今週の展開はどうなるでしょうか。米国市場は28日、感謝祭の祝日で休場、29日も午後1時までの短縮取引でした。



香港人権法案の成立などを受けて、29日のダウ工業株30種平均は5営業日ぶりに反落し、感謝祭前の27日と比べて112ドル59セント安の28,051ドル41セントで終えています。ただし、下げ幅は限定的で、高値圏での利益確定売りも見られます。



市場では、人権問題が通商交渉にさほど大きな影響を及ぼさないという見方が大勢のようです。ただし、足元では米政府が12月15日に予定する対中追加関税「第4弾」の発動の有無を見極めたいという静かな動きになるかもしれません。



今週からいよいよ12月です。11月29日の「ブラックフライデー」を受けて12月2日には「サイバーマンデー」となり、米国の年末商戦がスタートします。



今週は重要な経済指標もいくつか発表されます。2日には米11月ISM製造業景気指数、6日には11月雇用統計が発表されます。米経済の勢いが強いことが示されれば、ドル高・円安となり日本株にも追い風になるでしょう。



■売り手と買い手の力が拮抗している状況



先週の日経平均の値動きをテクニカル面から振り返ってみましょう。

足元では5日移動平均線に上値を押さえられるような動きが続いていました。まずはこのラインを回復できるかどうかがポイントでした。



実際には、週初25日に窓をあけて5日線を回復すると、28日までは5日線に下値をサポートされるような動きになりました。このまま反発することが期待されましたが、29日には再び5日線を割り込んでしまいました。



今後の展開はどうなるでしょうか。ローソク足の実体は短く、なかなか方向感を出しづらい状況です。

25日には窓をあけて上昇しましたが、始値(23,292円85銭)と終値(23,292円81銭)の差はわずか4銭でした。



始値と終値が同じ場合にはローソク足が1本の線で示される同事線(寄引同事線、同時線などと言うこともあります)となりますが、25日はまさにほぼ同事線(十字線)になりました。



チャートの形からは売りたい投資家と買いたい投資家の力が拮抗していることがわかります。株式投資は結局、この買い手側が勝つのか売り手側が勝つのかを予想することにほかなりません。

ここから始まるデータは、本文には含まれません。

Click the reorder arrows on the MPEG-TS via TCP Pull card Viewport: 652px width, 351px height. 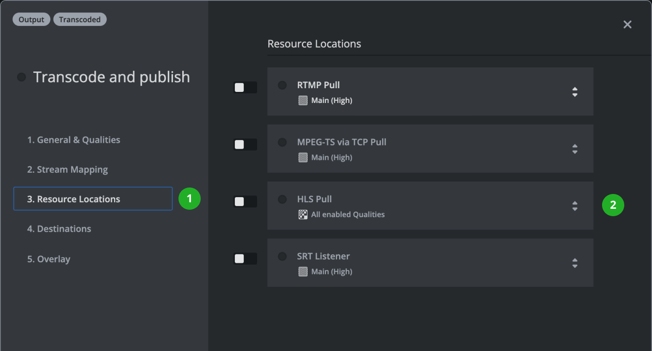click(x=575, y=149)
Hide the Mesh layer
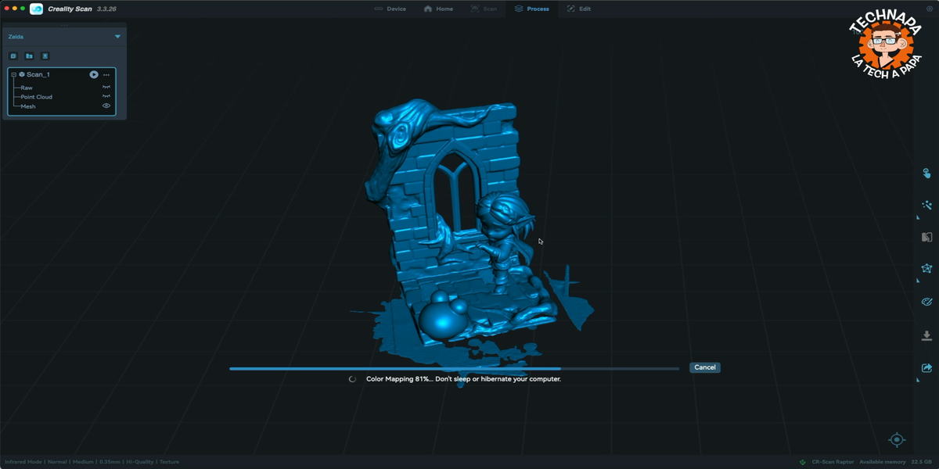This screenshot has width=939, height=469. (106, 106)
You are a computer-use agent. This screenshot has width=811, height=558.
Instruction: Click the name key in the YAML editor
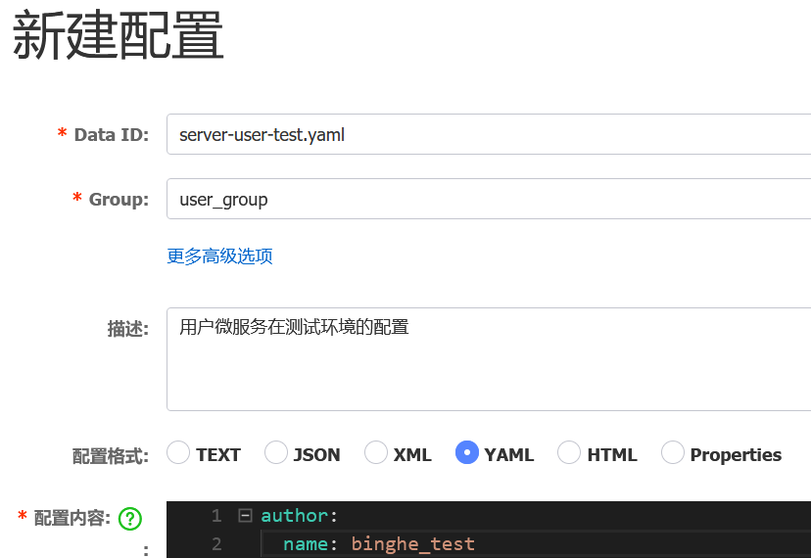tap(306, 543)
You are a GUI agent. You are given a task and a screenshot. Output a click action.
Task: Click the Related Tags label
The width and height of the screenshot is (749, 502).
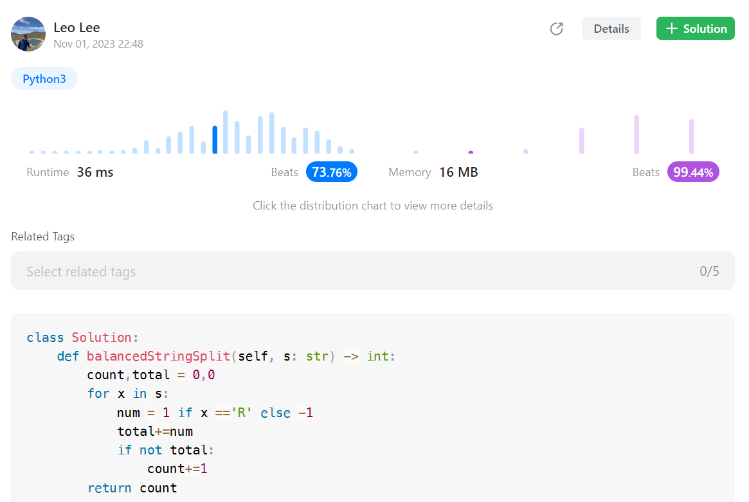tap(42, 236)
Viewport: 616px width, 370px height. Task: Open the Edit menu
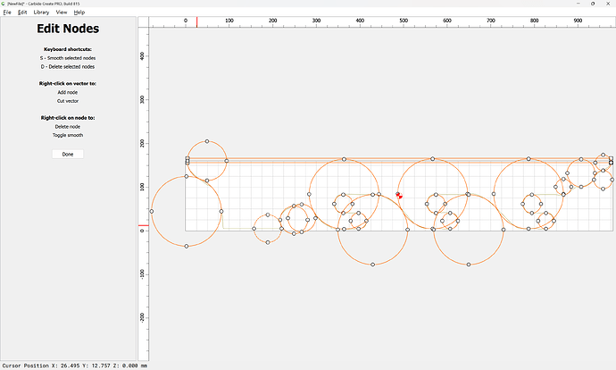pyautogui.click(x=22, y=13)
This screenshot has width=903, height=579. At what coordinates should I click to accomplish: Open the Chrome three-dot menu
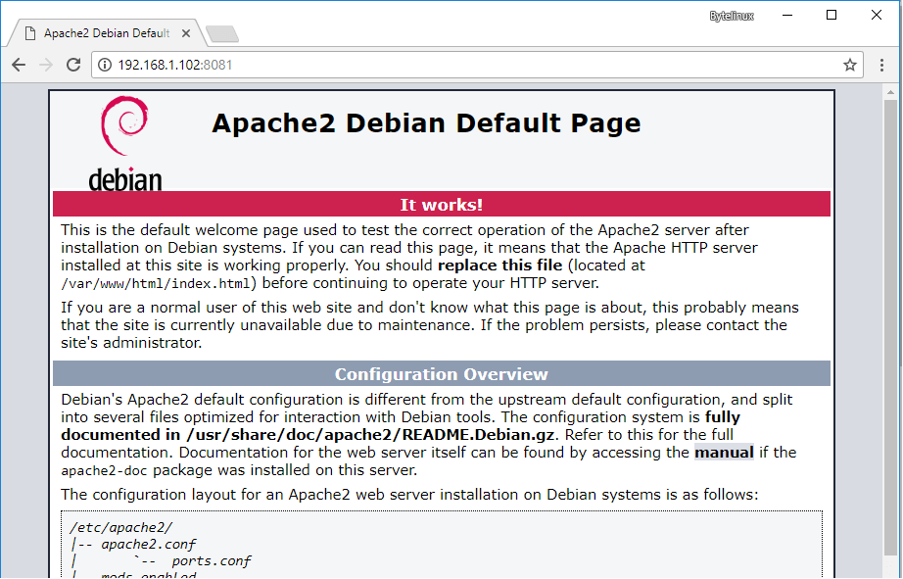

ただし、相場が動き出す前にどちらが勝つかを判断するのは難しいものです。むしろ、どちらの勢いが強いかを見極めてから出動するほうが確実です。



直近では、上値のレジスタンスとなっている11月8日の高値(23,591円)や11月26日の高値(23,608円)を上抜けてくるようであれば買い手優位、下値サポートラインである23,000円~23,100円を割り込むようであれば、売り手優位と判断します。